More than 420K compromised MikroTik routers can be found on the Internet with half of them mining cryptocurrencies, according to the results of Censys scanner.
Also, there is anonymous gray-hat researcher patching them remotely.
https://twitter.com/bad_packets/status/1050533001824595968
https://www.zdnet.com/article/a-mysterious-grey-hat-is-patching-peoples-outdated-mikrotik-routers/

Fake Adobe updates are circulating that will actually update the Windows version of a plugin on your computer, but also install cryptocurrency mining malware.
https://researchcenter.paloaltonetworks.com/2018/10/unit42-fake-flash-updaters-push-cryptocurrency-miners/

According to a new research, if you're an American of European descent, there's a 60% chance you can be uniquely identified by public information in DNA databases. This is not information that you have made public; this is information your relatives have made public. https://www.schneier.com/blog/archives/2018/10/how_dna_databas.html

The Pentagon travel system has been hacked.
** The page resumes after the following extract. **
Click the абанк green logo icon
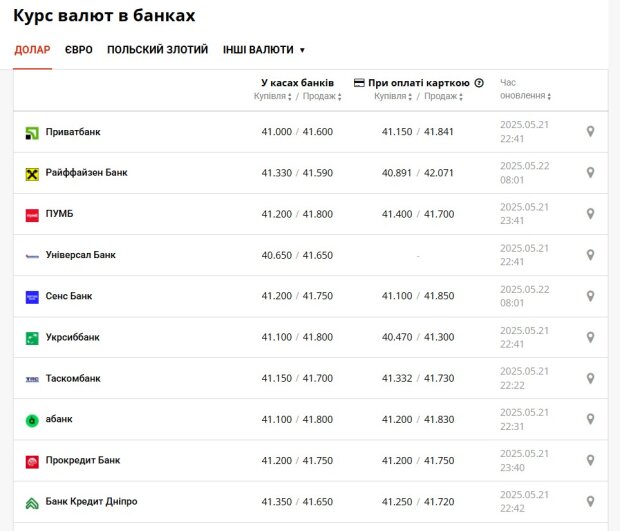The height and width of the screenshot is (531, 620). tap(32, 420)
Personal information and credit card data of at least 30K U.S. military and civilian personnel are affected.
https://www.militarytimes.com/news/your-military/2018/10/12/pentagon-reveals-cyber-breach-of-travel-records/

A PoC exploit for a Windows (CVE-2018-8495) remote code execution vulnerability that can be exploited via Microsoft Edge has been published.
https://leucosite.com/Microsoft-Edge-RCE/

There is a serious SSH bug discovered in LibSSH library.
Basically a client can bypass the authentication process by telling the server to set the internal state machine maintained by the library to authenticated.
https://www.libssh.org/security/advisories/CVE-2018-10933.txt

Electron just merged fix enabling position independent executable build (PIE) on Linux, so all Electron-Apps on Linux can soon leverage Address space layout randomization (ASLR) protection.
https://github.com/electron/electron/pull/15148

On this site, you can find "every byte of a TLS connection explained and reproduced".
Really interesting project.
https://tls.ulfheim.net/

Researcher Lance R. Vick started a spreadsheet to compare relative security, privacy, compatibility, and features of various messenger systems.
https://docs.google.com/spreadsheets/d/1-UlA4-tslROBDS9IqHalWVztqZo7uxlCeKPQ-8uoFOU/edit

Recorded Future published analysis of a Russian and Chinese illegal hacking Communities.
https://www.recordedfuture.com/russian-chinese-hacking-communities/

Firefox Nightly now supports encrypting the TLS Server Name Indication (SNI) extension, which helps prevent attackers on a network from learning users browsing history.
https://blog.mozilla.org/security/2018/10/18/encrypted-sni-comes-to-firefox-nightly/

Swedish kids can read about the DNSSEC on a milk carton.